== WORK REQUIRED ==
Copy out each of the entries below word for word, without changing anything.

== DATASET CONTENT ==
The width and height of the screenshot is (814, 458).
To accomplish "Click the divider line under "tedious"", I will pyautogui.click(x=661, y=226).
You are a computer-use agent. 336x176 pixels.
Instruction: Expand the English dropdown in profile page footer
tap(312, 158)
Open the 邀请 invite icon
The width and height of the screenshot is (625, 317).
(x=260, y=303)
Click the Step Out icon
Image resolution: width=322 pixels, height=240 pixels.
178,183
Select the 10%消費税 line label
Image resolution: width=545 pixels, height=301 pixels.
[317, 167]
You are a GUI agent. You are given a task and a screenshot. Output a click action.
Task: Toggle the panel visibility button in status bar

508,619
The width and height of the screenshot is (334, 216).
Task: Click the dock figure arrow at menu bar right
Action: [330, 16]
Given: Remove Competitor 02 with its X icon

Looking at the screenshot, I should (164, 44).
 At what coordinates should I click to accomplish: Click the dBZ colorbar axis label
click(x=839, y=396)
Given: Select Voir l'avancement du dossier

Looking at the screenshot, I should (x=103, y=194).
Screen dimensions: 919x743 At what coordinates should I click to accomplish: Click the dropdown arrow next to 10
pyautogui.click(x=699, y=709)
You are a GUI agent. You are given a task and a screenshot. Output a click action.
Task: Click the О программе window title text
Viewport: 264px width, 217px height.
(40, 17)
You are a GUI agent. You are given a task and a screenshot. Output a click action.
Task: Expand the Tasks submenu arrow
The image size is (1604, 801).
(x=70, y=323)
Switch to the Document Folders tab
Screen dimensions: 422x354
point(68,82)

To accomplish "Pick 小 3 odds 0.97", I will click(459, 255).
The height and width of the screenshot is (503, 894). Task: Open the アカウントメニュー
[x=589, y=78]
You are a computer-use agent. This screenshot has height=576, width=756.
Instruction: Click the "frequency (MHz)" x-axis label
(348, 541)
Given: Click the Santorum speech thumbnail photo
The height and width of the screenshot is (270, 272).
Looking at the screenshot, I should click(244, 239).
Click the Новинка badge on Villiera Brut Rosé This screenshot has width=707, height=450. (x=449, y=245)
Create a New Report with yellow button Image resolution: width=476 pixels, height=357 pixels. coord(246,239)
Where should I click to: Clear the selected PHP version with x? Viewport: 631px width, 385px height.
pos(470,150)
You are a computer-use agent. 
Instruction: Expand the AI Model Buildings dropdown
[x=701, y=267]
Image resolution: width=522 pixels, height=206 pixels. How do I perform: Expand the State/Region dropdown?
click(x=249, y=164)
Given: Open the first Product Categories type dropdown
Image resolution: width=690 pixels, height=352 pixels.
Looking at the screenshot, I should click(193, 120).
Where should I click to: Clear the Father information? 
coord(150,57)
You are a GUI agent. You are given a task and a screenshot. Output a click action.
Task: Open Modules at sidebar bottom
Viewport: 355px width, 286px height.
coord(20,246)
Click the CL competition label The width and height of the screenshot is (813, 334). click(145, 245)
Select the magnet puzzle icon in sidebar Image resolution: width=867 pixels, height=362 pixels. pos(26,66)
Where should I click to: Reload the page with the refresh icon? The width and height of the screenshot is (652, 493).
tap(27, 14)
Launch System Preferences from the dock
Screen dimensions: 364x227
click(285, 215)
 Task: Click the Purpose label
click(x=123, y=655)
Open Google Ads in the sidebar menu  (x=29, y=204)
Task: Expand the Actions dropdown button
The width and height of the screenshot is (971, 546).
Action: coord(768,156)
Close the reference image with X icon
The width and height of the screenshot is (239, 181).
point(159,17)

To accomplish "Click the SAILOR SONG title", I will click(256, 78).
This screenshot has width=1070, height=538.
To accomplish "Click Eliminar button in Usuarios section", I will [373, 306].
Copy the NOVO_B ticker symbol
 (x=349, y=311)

== SOLUTION TO THIS PROBLEM ==
The width and height of the screenshot is (814, 458).
To accomplish "Click the divider line under "tedious"", I will pyautogui.click(x=661, y=226).
You are a computer-use agent. 336x176 pixels.
Instruction: Expand the English dropdown in profile page footer
tap(312, 158)
Open the 邀请 invite icon
The width and height of the screenshot is (625, 317).
(x=260, y=303)
Click the Step Out icon
Image resolution: width=322 pixels, height=240 pixels.
178,183
Select the 10%消費税 line label
Image resolution: width=545 pixels, height=301 pixels.
[317, 167]
You are a GUI agent. You are given a task and a screenshot. Output a click action.
Task: Toggle the panel visibility button in status bar

508,619
The width and height of the screenshot is (334, 216).
Task: Click the dock figure arrow at menu bar right
Action: [330, 16]
Given: Remove Competitor 02 with its X icon

Looking at the screenshot, I should (164, 44).
 At what coordinates should I click to accomplish: Click the dBZ colorbar axis label
click(x=839, y=396)
Given: Select Voir l'avancement du dossier

Looking at the screenshot, I should (x=103, y=194).
Screen dimensions: 919x743 At what coordinates should I click to accomplish: Click the dropdown arrow next to 10
pyautogui.click(x=699, y=709)
You are a GUI agent. You are given a task and a screenshot. Output a click action.
Task: Click the О программе window title text
Viewport: 264px width, 217px height.
(40, 17)
You are a GUI agent. You are given a task and a screenshot. Output a click action.
Task: Expand the Tasks submenu arrow
The image size is (1604, 801).
(x=70, y=323)
Switch to the Document Folders tab
Screen dimensions: 422x354
point(68,82)

To accomplish "Pick 小 3 odds 0.97", I will click(459, 255).
The height and width of the screenshot is (503, 894). Task: Open the アカウントメニュー
[x=589, y=78]
You are a computer-use agent. This screenshot has height=576, width=756.
Instruction: Click the "frequency (MHz)" x-axis label
(348, 541)
Given: Click the Santorum speech thumbnail photo
The height and width of the screenshot is (270, 272).
Looking at the screenshot, I should click(244, 239).
Click the Новинка badge on Villiera Brut Rosé This screenshot has width=707, height=450. (x=449, y=245)
Create a New Report with yellow button Image resolution: width=476 pixels, height=357 pixels. coord(246,239)
Where should I click to: Clear the selected PHP version with x? Viewport: 631px width, 385px height.
pos(470,150)
You are a computer-use agent. 
Instruction: Expand the AI Model Buildings dropdown
[x=701, y=267]
Image resolution: width=522 pixels, height=206 pixels. How do I perform: Expand the State/Region dropdown?
click(x=249, y=164)
Given: Open the first Product Categories type dropdown
Image resolution: width=690 pixels, height=352 pixels.
Looking at the screenshot, I should click(193, 120).
Where should I click to: Clear the Father information? 
coord(150,57)
You are a GUI agent. You are given a task and a screenshot. Output a click action.
Task: Open Modules at sidebar bottom
Viewport: 355px width, 286px height.
coord(20,246)
Click the CL competition label The width and height of the screenshot is (813, 334). click(145, 245)
Select the magnet puzzle icon in sidebar Image resolution: width=867 pixels, height=362 pixels. pos(26,66)
Where should I click to: Reload the page with the refresh icon? The width and height of the screenshot is (652, 493).
tap(27, 14)
Launch System Preferences from the dock
Screen dimensions: 364x227
click(285, 215)
 Task: Click the Purpose label
click(x=123, y=655)
Open Google Ads in the sidebar menu  (x=29, y=204)
Task: Expand the Actions dropdown button
The width and height of the screenshot is (971, 546).
Action: coord(768,156)
Close the reference image with X icon
The width and height of the screenshot is (239, 181).
point(159,17)

To accomplish "Click the SAILOR SONG title", I will click(256, 78).
This screenshot has width=1070, height=538.
To accomplish "Click Eliminar button in Usuarios section", I will [373, 306].
Copy the NOVO_B ticker symbol
 (x=349, y=311)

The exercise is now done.